Using the information:
• A. From the article on Crow Wing County's health insurance costs, reproduce the passage from "Facing an insurance" up to and including "millions off costs.".
• B. In the article on Crow Wing County's health insurance costs, how much does the county currently pay each month for retiree health benefits?

Extract provided:

BEGIN

Looking at insurance hikes, Crow Wing County seeks to cut costs
Trends in health insurance may have employers moving away from covering families.
Tami Laska, Crow Wing County human resources director, reported recent input on health insurance trends. Employers may move to covering a worker only or adding children but not spouses who can be covered by their own workplace or on an exchange. It’s all in effort to reduce costs.
Facing an insurance hike, Crow Wing County is looking at ways to control costs for 2015. A major concern is paying fully funded retiree health benefits, which the county board enacted in 1974. None of the current commissioners qualify for subsidized retirement benefits. The benefit plan ended in 2003-2004.
With the past benefits some employees with 25 years with the county had their retirement fully funded, those benefits decreased for those who worked for fewer years.
Currently the county pays about $93,000 a month for retiree health benefits. The county has worked with bargaining units and retirees to shave millions off costs.
“We are all looking at trying to reduce these costs,” Laska said.
The county is facing a 22 percent increase in health benefit renewals for 2014 and a 30 percent increase in 2015. Those increases are not sustainable, Laska said. One of the reasons for the increases comes from higher claims than anticipated.
Laska reported the percentage increase for 2014 translates to a cost of $800,000.
One option to control costs is to move early retirees to a Medicare supplement from a high cost plan with a low deductible known as Comprehensive Major Medical or CMM. The county has had success in moving active employees to a high deductible plan.

END

Supplied data:
BEGIN

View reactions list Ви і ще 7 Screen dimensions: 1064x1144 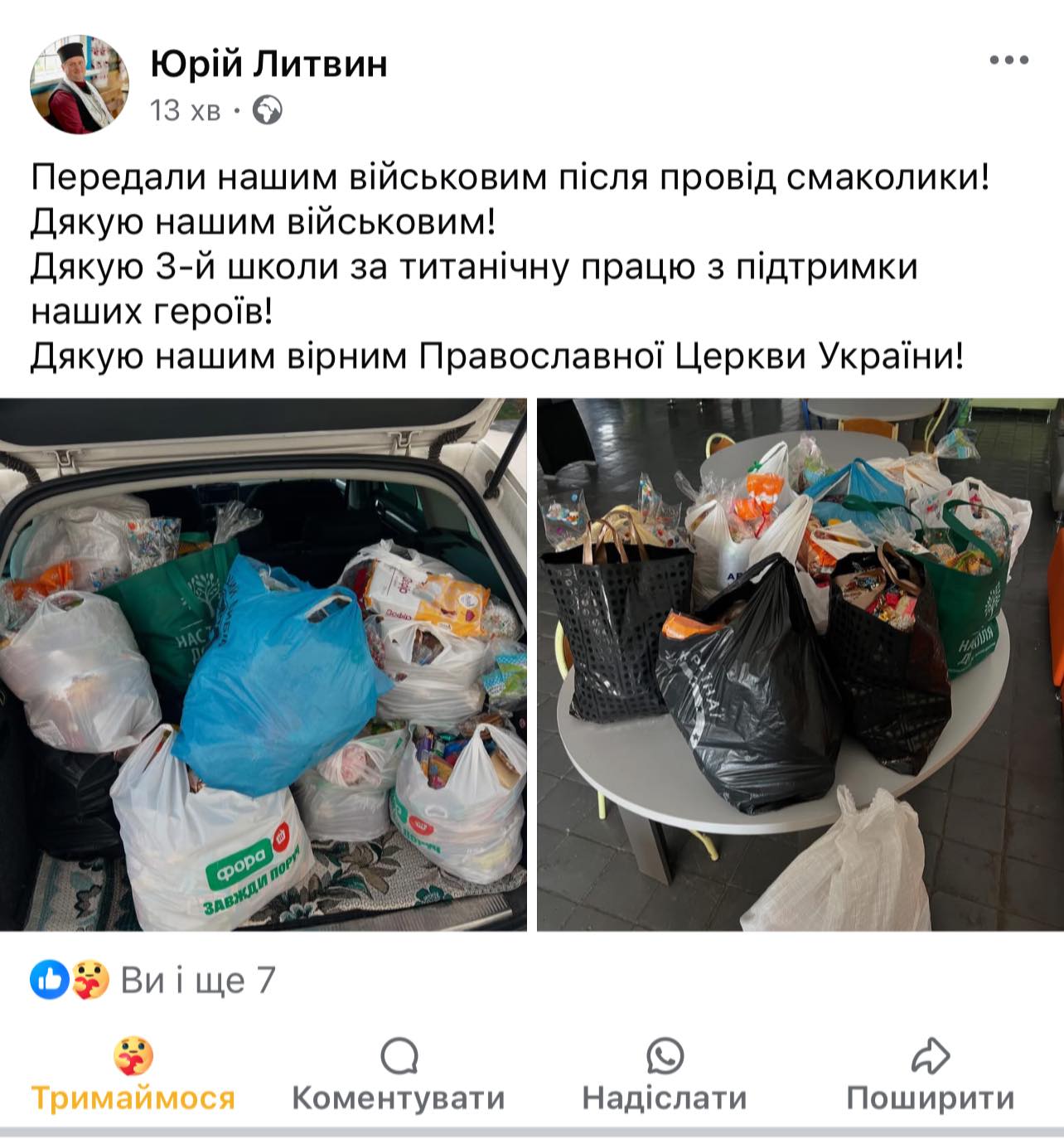point(198,980)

END

Answers in order:
• A.
Facing an insurance hike, Crow Wing County is looking at ways to control costs for 2015. A major concern is paying fully funded retiree health benefits, which the county board enacted in 1974. None of the current commissioners qualify for subsidized retirement benefits. The benefit plan ended in 2003-2004.
With the past benefits some employees with 25 years with the county had their retirement fully funded, those benefits decreased for those who worked for fewer years.
Currently the county pays about $93,000 a month for retiree health benefits. The county has worked with bargaining units and retirees to shave millions off costs.

• B. About $93,000 a month.